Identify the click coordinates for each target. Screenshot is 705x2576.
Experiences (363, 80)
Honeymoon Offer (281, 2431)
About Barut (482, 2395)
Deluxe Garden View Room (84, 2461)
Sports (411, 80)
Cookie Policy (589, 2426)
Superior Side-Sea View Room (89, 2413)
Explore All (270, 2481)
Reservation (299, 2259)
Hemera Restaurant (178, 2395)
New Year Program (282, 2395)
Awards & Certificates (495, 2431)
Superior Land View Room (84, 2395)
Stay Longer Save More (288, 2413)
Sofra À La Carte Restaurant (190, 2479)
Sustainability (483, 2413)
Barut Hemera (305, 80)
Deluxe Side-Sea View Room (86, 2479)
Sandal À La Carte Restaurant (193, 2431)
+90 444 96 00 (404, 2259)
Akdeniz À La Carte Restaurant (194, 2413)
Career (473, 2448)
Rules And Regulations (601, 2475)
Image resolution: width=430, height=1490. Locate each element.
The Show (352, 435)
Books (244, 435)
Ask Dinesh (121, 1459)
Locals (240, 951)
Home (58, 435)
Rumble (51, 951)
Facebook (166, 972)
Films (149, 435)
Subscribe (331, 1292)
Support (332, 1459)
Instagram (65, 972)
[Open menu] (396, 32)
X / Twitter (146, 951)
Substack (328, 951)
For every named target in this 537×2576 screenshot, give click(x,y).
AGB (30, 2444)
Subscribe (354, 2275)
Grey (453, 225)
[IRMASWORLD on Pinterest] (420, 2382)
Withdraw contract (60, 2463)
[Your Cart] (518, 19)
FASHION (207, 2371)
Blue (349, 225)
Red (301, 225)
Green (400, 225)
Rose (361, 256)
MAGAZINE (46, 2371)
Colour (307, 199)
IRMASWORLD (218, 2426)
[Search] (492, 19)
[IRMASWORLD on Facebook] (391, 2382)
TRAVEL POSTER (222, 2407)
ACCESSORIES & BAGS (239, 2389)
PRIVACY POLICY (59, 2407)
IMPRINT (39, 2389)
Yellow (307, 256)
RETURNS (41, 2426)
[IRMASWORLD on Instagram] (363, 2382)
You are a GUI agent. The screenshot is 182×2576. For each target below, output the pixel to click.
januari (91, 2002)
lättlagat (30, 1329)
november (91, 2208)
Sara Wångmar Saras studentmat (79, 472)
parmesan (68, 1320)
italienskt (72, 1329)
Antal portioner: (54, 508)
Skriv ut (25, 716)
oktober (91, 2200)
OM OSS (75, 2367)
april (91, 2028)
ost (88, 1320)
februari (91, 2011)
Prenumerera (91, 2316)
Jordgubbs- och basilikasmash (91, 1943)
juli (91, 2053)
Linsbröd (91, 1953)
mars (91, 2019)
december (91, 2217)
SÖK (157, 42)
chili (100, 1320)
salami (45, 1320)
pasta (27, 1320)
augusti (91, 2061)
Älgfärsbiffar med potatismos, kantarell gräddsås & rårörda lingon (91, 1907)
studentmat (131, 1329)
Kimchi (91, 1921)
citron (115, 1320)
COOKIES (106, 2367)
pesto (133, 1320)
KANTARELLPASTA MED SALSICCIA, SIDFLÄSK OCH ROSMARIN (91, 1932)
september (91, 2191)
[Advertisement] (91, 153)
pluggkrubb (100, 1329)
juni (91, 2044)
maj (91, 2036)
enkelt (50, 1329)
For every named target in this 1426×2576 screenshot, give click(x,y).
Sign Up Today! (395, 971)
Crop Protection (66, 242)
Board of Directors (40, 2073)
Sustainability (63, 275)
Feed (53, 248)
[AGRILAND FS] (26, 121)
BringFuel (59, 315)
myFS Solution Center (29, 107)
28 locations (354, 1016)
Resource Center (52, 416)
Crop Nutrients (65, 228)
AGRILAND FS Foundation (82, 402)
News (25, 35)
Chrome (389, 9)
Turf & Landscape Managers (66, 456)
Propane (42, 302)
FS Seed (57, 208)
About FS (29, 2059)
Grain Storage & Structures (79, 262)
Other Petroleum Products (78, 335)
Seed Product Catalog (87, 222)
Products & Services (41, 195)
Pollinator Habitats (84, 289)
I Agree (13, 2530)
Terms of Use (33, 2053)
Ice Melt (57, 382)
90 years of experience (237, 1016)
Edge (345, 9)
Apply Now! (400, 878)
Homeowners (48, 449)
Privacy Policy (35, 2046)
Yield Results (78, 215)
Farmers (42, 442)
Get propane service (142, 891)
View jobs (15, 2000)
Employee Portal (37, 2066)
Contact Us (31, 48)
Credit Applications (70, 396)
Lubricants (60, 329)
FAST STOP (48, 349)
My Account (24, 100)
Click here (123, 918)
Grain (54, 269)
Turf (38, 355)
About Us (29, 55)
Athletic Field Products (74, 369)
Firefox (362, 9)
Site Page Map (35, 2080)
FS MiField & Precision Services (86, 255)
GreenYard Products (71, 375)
▬▬▬▬▬▬▬▬▬▬
In the records above, count the lines holding the word "Superior"; give only that number.

2